Together, they provide theoretical and practical tools for building scalable, resilient, and trustworthy distributed infrastructures, which are essential for the future of quantum technologies and AI.

Service-the-Longest-Queue Among d Choices Policy for Quantum Entanglement Switching

Authors: Guo Xian Yau, Thirupathaiah Vasantam, Gayane Vardoyan
Key Findings:

  • Introduces SLQ(d) policy for resource allocation in quantum switches.
  • Performance gains: Increasing d from 1 to 2 reduces response time significantly.
  • Scalability: Mean-field approximations remain accurate even for small systems.
  • Comparison: Slightly less efficient than JSQ(d) but better suited for quantum constraints. Importance for AI:
  • Provides load-balancing strategies for distributed quantum systems.
  • Enables efficient scheduling under uncertainty, relevant for AI-driven resource management in hybrid networks.

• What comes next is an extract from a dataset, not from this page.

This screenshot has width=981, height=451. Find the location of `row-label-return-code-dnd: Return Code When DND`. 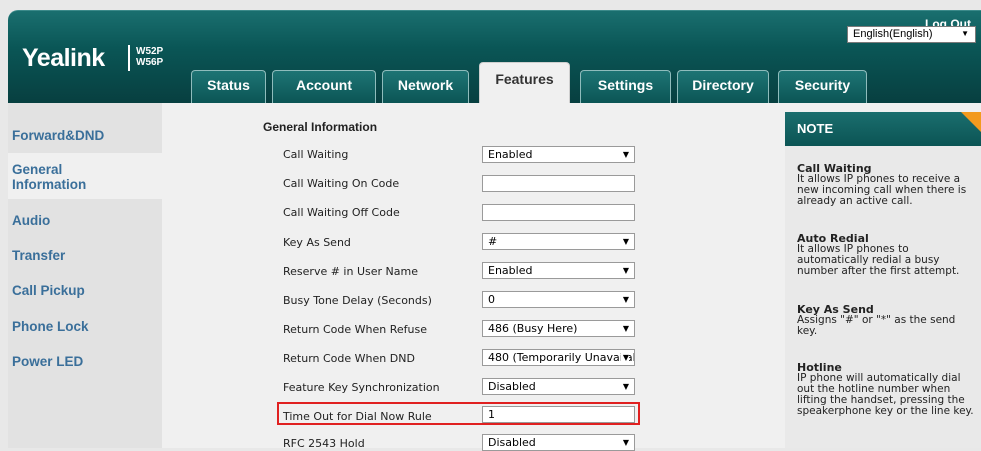

row-label-return-code-dnd: Return Code When DND is located at coordinates (349, 358).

Generalized Quantum Stein’s Lemma and Reversibility of Quantum Resource Theories for Classical–Quantum Channels

Authors: Bjarne Bergh, Nilanjana Datta, Anirudh Khaitan
Key Findings:

  • Extends Quantum Stein’s Lemma to classical–quantum channels.
  • Proves reversibility of resource theories under ARNG superchannels.
  • Uses diamond norm for robust distinguishability. Importance for AI:
  • Establishes predictable resource conversion in hybrid systems.
  • Supports trustworthy decision-making in distributed AI-quantum infrastructures.
  • Enables error analysis and hypothesis testing for AI models interacting with quantum channels.

Markov Decision Processing Networks

Authors: Sanidhay Bhambay, Thirupathaiah Vasantam, Neil Walton
Key Findings:

  • Introduces MDPNs to model decision-dependent service availability.
  • Shows MaxWeight policy fails in these settings.
  • Proposes WARP policy, proven throughput-optimal. Importance for AI:
  • Bridges queueing theory and reinforcement learning for dynamic systems.
  • Provides a framework for adaptive scheduling in AI-driven networks.
  • Opens avenues for learning-based control in environments with evolving resources.

 

Why This Research Matters for AI Development

  • Scalability & Efficiency: These models help AI systems manage scarce resources in large-scale, distributed environments.
  • Trust & Predictability: Extending quantum resource theories ensures reliable interoperability between classical and quantum components.
  • Dynamic Decision-Making: MDPNs and WARP enable AI to make foresighted, adaptive decisions in complex, uncertain systems.
  • Foundation for Hybrid Systems: All three papers contribute to building heterogeneous infrastructures where AI and quantum technologies co-exist.

*Hub acknowledges the use of Microsoft CoPilot to assist with the drafting of this blog.